Question: If a mechanic had not gone to a class in five years, could he still fix my car?

Answer: Yes, he probably could. He might not be as efficient, he might have to redo his work a couple of times, but he probably could get the job done.

Question: If a mechanic had not gone to a class in TEN years, could he still fix my car?

Answer: I don’t think so. Maybe, but I wouldn’t feel real good about him working on my car. Why? Because it’s been too long. Mercedes are far more advanced today than they were 10 years ago. There is no way that this mechanic would have the knowledge to handle the challenges presented with a new car.

At this point you are probably saying, “Mick, how the heck is any of this going to help me make more money now?”

Good question. Pay special attention to what we are about to say. This means YOU!

Today, the skills of most sales people have been FROZEN IN TIME. Most sales people are not much better than they were a year ago. They once studied their art and are now relying on old and unreliable techniques.

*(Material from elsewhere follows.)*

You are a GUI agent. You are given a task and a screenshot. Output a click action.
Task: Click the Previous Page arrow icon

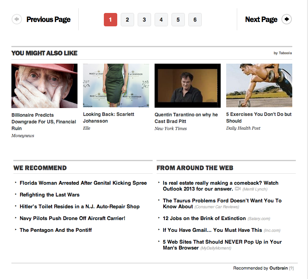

Clearly, most of us work with self proclaimed sales experts. Most of these “experts” love to ramble on about past accomplishments. They talk about being number one back in 1987.

Many of those in the sales industry love to talk about the “Benjamin Franklin close” or how to qualify a prospect. These are not new ideas, in fact they are prehistoric! ?More to the point they are strategies that today’s client is VERY AWARE OF. Once heard by today’s savvy client, it only serves to break rapport.

The sophisticated customers of today are privy to many of the old techniques used by these little league legends.



The majority of sales people today have had their respective skills FROZEN in time. These dinosaurs roam the sales floor using strategies that were born before the microwave.

They love to say to anyone within shouting distance “I have been in sales for 25 years!” What they omit is that after 25 years they have made little to no advancement within their respective organization.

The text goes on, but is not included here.